Desde luego que esto evidencia que en Colombia retrocedemos en lugar de avanzar en esta materia, pero la realidad es que las fallas no son atribuibles solo a nuestro país, sino que estamos ante un fenómeno global que no logra acertar en las mejores estrategias para vencer el problema de la producción, comercialización y consumo de las drogas, y donde se les da la espalda a experiencias exitosas para atacar toda la estructura del negocio desde una perspectiva de regulación y atención eficiente a los problemas de salud pública, como son los casos de Portugal, Uruguay e Islandia, por ejemplo. No se ha entendido que si se quiere atacar la oferta hay que comenzar por evitar la demanda, pero no solo con medidas policivas.

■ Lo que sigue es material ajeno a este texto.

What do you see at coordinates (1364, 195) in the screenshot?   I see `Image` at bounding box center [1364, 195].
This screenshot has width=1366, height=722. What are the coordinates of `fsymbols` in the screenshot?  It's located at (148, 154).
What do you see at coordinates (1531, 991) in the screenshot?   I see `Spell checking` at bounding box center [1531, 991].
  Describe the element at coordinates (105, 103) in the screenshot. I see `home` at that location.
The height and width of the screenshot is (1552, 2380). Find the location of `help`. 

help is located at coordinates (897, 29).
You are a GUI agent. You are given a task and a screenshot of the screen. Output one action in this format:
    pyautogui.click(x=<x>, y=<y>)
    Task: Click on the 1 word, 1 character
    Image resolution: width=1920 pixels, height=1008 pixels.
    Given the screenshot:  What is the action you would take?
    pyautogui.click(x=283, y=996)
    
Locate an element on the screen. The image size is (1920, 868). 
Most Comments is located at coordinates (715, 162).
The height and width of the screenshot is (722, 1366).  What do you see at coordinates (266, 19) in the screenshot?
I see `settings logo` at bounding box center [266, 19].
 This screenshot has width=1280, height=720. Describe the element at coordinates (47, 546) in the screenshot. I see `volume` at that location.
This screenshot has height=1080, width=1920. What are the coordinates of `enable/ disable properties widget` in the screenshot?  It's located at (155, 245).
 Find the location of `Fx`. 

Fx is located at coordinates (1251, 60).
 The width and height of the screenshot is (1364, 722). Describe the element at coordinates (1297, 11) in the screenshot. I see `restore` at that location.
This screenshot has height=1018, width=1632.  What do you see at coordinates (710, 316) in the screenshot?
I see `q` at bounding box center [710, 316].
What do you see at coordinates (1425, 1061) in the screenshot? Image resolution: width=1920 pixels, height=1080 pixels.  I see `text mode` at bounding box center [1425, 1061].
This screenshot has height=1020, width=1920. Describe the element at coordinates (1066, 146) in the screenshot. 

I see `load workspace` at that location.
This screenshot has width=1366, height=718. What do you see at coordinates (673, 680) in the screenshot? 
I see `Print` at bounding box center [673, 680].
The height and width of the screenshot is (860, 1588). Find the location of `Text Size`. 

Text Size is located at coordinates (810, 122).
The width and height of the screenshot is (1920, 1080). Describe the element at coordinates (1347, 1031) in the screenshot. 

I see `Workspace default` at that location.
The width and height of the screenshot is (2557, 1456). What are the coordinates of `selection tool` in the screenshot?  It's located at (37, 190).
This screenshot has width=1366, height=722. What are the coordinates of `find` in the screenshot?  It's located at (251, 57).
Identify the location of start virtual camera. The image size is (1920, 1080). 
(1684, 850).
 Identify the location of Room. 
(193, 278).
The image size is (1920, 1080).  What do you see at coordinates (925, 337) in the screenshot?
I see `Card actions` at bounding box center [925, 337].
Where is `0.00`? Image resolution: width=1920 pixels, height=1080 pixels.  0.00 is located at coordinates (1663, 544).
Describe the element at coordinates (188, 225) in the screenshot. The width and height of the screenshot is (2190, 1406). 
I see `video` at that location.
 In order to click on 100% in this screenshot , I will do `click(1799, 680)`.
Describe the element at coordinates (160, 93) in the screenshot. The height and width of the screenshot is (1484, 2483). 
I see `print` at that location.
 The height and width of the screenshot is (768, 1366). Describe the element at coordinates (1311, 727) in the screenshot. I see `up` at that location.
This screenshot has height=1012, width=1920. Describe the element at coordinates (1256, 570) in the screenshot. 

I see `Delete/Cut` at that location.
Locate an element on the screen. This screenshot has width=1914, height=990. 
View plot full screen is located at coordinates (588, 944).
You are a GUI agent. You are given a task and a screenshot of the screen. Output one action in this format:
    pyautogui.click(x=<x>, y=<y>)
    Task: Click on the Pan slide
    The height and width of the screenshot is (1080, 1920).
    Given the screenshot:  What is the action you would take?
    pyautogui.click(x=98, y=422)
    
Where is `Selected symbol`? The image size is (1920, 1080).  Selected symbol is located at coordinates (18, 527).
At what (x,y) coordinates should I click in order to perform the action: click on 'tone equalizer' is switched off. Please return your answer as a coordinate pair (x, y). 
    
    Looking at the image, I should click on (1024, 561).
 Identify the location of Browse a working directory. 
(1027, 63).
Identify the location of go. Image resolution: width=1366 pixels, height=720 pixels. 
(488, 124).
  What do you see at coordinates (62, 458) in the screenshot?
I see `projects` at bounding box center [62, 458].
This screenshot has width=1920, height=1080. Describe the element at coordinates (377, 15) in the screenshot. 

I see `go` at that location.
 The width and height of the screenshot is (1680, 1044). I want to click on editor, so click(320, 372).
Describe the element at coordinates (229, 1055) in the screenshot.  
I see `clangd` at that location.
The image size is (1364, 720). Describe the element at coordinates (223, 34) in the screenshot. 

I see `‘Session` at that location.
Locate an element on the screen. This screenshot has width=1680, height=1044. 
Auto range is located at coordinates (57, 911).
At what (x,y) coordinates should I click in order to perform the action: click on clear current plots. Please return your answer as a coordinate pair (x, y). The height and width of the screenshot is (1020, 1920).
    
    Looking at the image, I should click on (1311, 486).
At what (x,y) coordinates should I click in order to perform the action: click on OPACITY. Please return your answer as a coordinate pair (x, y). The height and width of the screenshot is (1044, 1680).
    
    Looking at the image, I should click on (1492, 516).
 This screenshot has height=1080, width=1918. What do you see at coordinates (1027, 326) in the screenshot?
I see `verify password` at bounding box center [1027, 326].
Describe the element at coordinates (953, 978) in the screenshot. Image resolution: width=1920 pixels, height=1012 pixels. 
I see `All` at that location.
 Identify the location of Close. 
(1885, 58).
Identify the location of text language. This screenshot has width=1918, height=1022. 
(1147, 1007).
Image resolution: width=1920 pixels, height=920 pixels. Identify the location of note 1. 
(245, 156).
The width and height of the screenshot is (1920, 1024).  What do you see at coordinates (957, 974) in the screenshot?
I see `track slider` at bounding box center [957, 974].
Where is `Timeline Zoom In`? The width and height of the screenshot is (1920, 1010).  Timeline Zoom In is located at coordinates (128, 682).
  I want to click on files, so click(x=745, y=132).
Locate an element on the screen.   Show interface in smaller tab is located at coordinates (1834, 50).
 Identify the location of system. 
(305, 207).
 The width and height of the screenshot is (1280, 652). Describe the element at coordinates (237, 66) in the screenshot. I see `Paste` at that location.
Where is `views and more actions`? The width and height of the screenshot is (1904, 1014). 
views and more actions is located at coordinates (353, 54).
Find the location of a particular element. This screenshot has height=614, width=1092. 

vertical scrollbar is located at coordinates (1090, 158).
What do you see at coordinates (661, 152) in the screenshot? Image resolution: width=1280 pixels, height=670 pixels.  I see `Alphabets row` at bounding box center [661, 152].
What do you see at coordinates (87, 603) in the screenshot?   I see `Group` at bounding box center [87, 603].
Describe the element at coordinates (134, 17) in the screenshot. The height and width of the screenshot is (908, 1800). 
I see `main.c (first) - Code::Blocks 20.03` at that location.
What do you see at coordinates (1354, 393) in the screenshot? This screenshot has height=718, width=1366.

Ahora bien, en el informe sobre drogas de la Oficina Nacional para las Políticas sobre el Control de Drogas de los Estados Unidos, conocido también esta semana, se afirma que en el 2018 se observó un estancamiento en los cultivos ilícitos en nuestro país, lo que evidencia que se avanza por el camino correcto para derrotar el narcotráfico. Es la primera vez, desde el 2012, que no se observa crecimiento en el área sembrada, pero tampoco disminución, por lo que el desafío es que en los próximos informes haya una reducción considerable que le muestre al mundo la efectividad de nuestras políticas de erradicación de cultivos ilícitos.
Para acelerar el paso en la búsqueda de ese objetivo hay dos caminos. Uno, insistir en las aspersiones aéreas de glifosato para atacar los cultivos, aunque con las negativas consecuencias que se tendrían para la salud de los campesinos que habitan en esas zonas, así como para la fauna y demás flora que crece en esos lugares. Además, no puede perderse de vista que la Corte Constitucional ya se pronunció al respecto de los riesgos, y condicionó esta estrategia a la certeza de que no se tendrán efectos colaterales que perjudiquen a las comunidades en su salubridad.
El otro camino que, en nuestro criterio es el acertado, y a la luz de los buenos resultados del último año debería ser fortalecido en lugar de ser debilitado, es el programa de sustitución de cultivos, en el que las familias que actualmente siembran coca sean estimuladas a cambiar por otras clases de productos que les permitan una digna sobrevivencia. En los programas de erradicación voluntaria hay una importante fortaleza, que debe ser mejor aprovechada, además porque la lucha contra las expresiones de violencia en las zonas de cultivos ilícitos se ataca mejor si el Estado tiene de su lado a la comunidad. Simultáneamente a una sólida política de sustitución, la búsqueda de laboratorios para destruirlos, hará que no sigamos ejerciendo ese triste liderazgo de mayores productores de cocaína en el mundo.